Err, no.
The report notes the work in the Netherlands that is hoping to make enough lab grown cells to make a hamburger in 6 months time.
People who want to know more about their work should read this interview from the Science Show earlier this year:
Joel Werner: So how long will it take you to produce the mince for a hamburger? I mean, you're talking about small muscle strips, but the hamburger patties I like to eat anyway are relatively large.
Mark Post: Right, so that requires making about 3,000 of these small pieces, and of course that takes time, so we estimate that it will take a year to make that first hamburger, and it will also cost 300,000 euros.....
Joel Werner: So what are the stumbling blocks to reaching that future?
Mark Post: Well, there are a couple of scientific issues, technological issues. One is to get the protein content higher than it is right now, it's now about 70%, and it needs to go up to 90%, 95%. Then there is of course eventually the scaling up of the whole process and quality control, because you don't want these cells to go into a cancer mode or anything like that, so you need to quality control it. And finally we need people to accept the concept....
Mark Post: For many of them it would. We actually spoke to the chairperson of the Vegetarian Society here in the Netherlands and she said, 'I wouldn't eat it because it still requires animal cells, but I'm sure that more than 50% of my constituents will start eating meat.' We still need donor animals to get the adult stem cells. We need a supply of donor animals, but we figure that a factor of 1 million less than we are using right now, and we may be able to improve that even more.So, let's get this straight: at the moment, they have small pieces of pale, not high in protein, strips of cells that don't taste like meat. (Towards the end of the interview, they mentioned that someone did taste a bit.)
Also, as you still need the stem cells to grow it, vegetarians are still capable of objecting to it.
The other point to note is that, according to another Science Show interview on the topic, you are not likely to have any lab grown meat that resembles a steak any time soon:
....they never tell you when you're a kid that meat is muscle, and if you take a piece of muscle it is not just beef cells. You've got mostly the striated muscle cells, as they're called, which make up the bulk of the meat, probably 85% of it. They are called striated because if you look at the muscle cells under the microscope, each cell grows like a long fibre, like a ladder if you like or like a railway track, because across it are these very, very fine lines, like the sleepers or the rungs of a ladder. And those are the little lines that slide into each other and cause the muscle to contract.
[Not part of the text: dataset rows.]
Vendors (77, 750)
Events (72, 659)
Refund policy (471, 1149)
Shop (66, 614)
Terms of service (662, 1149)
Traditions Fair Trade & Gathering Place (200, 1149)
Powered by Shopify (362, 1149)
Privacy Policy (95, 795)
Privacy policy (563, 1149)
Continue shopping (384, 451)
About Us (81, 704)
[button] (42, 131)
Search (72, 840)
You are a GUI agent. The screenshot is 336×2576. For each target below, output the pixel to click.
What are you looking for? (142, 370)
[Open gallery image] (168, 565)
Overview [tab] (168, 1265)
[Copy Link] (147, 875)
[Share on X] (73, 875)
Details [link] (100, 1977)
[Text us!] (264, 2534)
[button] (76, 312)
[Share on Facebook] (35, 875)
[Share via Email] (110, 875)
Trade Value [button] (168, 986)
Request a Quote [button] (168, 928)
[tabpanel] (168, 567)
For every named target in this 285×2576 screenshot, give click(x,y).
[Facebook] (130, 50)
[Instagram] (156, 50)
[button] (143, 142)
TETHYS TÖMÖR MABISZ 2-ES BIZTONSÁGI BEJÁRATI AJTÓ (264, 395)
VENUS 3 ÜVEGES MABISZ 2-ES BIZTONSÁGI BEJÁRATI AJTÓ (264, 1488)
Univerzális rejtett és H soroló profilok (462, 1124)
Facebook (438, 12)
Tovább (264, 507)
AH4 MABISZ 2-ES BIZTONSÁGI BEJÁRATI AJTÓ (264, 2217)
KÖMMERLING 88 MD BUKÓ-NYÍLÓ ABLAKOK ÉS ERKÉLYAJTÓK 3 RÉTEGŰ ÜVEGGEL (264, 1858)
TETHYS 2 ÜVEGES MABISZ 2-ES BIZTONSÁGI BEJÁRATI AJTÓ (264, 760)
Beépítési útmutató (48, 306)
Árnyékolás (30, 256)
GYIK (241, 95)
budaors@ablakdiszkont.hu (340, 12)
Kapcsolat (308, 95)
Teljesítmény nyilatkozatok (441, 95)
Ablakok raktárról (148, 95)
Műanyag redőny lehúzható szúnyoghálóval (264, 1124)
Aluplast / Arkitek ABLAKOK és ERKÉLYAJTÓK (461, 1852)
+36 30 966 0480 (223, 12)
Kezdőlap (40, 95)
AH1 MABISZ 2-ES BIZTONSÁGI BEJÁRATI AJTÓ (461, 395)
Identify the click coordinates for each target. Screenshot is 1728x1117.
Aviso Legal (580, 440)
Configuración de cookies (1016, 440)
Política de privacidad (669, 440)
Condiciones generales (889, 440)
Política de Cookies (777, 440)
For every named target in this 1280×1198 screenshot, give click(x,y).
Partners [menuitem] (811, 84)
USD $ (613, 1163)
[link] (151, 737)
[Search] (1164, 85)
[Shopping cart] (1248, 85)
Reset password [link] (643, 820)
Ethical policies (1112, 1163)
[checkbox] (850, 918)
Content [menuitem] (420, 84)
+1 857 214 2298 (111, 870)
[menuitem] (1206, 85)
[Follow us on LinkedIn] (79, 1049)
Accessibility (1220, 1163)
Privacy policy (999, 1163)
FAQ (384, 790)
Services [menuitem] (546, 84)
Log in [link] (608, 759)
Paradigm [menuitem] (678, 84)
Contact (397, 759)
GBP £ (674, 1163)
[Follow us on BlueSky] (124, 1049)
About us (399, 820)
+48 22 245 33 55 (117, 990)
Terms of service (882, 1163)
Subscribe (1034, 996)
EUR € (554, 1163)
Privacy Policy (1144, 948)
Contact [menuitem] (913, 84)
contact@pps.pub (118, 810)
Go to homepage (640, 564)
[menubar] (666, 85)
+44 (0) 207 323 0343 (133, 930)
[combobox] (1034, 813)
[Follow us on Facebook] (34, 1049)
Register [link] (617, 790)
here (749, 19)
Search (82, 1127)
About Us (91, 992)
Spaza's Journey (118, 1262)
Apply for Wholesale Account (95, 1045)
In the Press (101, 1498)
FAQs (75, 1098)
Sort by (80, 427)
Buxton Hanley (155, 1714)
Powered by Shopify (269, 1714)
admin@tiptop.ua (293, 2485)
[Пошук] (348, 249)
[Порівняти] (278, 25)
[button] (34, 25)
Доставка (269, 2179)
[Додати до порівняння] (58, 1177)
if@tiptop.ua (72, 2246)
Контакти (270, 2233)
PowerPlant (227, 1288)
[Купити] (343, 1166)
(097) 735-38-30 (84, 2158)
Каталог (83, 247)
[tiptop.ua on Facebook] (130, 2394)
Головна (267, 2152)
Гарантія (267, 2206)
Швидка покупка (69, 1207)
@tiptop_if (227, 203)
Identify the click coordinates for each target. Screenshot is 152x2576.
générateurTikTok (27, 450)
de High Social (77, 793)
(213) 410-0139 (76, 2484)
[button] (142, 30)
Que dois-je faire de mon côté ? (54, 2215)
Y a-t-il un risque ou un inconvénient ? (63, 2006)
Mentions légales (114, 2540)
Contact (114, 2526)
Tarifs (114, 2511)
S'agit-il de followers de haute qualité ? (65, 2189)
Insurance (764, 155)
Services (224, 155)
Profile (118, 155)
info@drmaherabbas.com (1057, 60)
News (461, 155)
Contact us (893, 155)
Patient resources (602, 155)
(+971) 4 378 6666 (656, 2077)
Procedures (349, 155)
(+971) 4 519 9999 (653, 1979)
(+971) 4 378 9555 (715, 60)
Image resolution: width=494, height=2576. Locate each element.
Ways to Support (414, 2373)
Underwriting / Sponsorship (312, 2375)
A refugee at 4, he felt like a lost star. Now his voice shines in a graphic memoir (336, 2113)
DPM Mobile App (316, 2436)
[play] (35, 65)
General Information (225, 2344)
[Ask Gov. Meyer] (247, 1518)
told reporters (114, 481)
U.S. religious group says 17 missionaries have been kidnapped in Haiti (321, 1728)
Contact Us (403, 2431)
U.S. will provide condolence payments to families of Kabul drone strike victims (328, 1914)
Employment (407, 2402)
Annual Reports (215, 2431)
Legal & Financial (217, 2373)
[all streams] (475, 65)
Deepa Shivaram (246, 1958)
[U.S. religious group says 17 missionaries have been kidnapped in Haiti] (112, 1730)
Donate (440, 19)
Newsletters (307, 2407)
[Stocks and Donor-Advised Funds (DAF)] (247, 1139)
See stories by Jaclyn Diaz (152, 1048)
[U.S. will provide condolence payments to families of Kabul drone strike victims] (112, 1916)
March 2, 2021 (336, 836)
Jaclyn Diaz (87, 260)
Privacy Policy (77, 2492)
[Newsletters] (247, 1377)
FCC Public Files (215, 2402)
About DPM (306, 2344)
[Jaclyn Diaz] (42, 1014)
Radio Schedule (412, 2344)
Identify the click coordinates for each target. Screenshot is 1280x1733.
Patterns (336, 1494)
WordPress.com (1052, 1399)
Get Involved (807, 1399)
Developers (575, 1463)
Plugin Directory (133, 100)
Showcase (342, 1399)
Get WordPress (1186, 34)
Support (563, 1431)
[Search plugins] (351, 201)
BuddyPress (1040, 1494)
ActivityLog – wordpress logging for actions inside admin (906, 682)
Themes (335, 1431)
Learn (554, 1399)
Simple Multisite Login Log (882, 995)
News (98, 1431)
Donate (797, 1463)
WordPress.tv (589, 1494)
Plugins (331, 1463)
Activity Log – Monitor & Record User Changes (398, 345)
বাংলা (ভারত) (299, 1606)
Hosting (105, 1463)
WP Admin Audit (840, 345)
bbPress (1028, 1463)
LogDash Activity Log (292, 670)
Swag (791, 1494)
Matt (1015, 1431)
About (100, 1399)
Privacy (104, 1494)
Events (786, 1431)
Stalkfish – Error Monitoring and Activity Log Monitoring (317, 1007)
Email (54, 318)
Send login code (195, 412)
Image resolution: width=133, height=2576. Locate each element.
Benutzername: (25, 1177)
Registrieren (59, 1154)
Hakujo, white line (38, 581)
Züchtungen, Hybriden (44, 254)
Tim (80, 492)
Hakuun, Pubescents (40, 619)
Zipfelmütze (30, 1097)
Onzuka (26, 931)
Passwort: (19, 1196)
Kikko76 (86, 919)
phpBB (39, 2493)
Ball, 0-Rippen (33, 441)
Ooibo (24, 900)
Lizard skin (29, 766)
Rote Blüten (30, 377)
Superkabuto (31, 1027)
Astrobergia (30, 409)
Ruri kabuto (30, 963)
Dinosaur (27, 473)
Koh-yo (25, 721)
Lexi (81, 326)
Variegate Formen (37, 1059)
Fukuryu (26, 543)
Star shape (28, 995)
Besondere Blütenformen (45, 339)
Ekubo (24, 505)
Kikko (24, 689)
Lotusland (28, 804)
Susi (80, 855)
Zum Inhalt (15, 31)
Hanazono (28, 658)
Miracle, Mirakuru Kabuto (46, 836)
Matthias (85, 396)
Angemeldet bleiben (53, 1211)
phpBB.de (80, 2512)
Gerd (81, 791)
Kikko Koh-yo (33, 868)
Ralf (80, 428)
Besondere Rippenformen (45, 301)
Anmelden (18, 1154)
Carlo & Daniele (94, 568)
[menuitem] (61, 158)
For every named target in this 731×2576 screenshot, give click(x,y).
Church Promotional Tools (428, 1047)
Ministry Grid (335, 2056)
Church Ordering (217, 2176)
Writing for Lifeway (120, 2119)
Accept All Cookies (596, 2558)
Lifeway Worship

Those are the striated muscle fibres...Frankly, it sounds like the future of lab grown meat is only going to be in something resembling mince, and even then it sounds like a hell of a lot of work is to be done to make it taste like beef.Robyn Williams: Are you saying that they are so complicated that you can't actually culture them?
Brian J Ford: No, you could culture those as much as you want, but all you are going to get is a culture of striated muscle and that's not meat, that is most of meat but it doesn't look like meat, it wouldn't have the texture of meat, it would be soft and slimy and mushy and slippery because those striated muscle fibre cells are held together in layers of what are called fibrocytes, fibre producing cells. And the fibrocytes produce thin...I don't know, like a cross between a piece of polythene and a piece of tissue paper. You see that kind of tissue when you take a piece of meat and lay it down on the kitchen slab, it's the surface coating of each part of the meat.
It does sound to me like a ridiculously pie in the sky scheme, when you can just kill a cow instead.
One other interesting thing which I had never heard of before from that interview with Ford is this:
...it was in 1976 in a book called Microbe Power that I said how in a few square miles of countryside one could actually produce enough microbial protein to feed the entire world. That is true, and it has almost become true because...I don't know whether quorn is particularly popular in Aussie?And here I'd never heard of it before. But Googling around, and it looks like Quorn based products are indeed available in Australia.Robyn Williams: It is not necessarily so.
Brian J Ford: It's a vegetable protein which is very popular in England and now very popular in the United States as well, and it's produced by taking a fungus, which was originally discovered growing on barley in a field in the midlands of England about 30 or 40 years ago, and you grow this fungus so that it produces a sort of a rubbery, chalky mass which you then texturalised to be like meat, you add flavours to it to make it taste like meat, you mince it up or chop it into little cubes so that it looks quite like meat, and it is used as a substitute for meat.
This is grown in factories, and it seems to me to be very paradoxical, this. Quorn is particularly popular amongst natural food addicts, people who are vegetarians and others love quorn.
So we apparently already have a vegetarian based "fake meat" that is apparently better tasting than soy based products, and it could easily supply the world's protein needs? If anything, Quorn sounds like a much better solution to the "feed the world" issues that lab grown meat are fancifully suggested as answering.
I'm going to go looking for Quorn when next near a health food supermarket.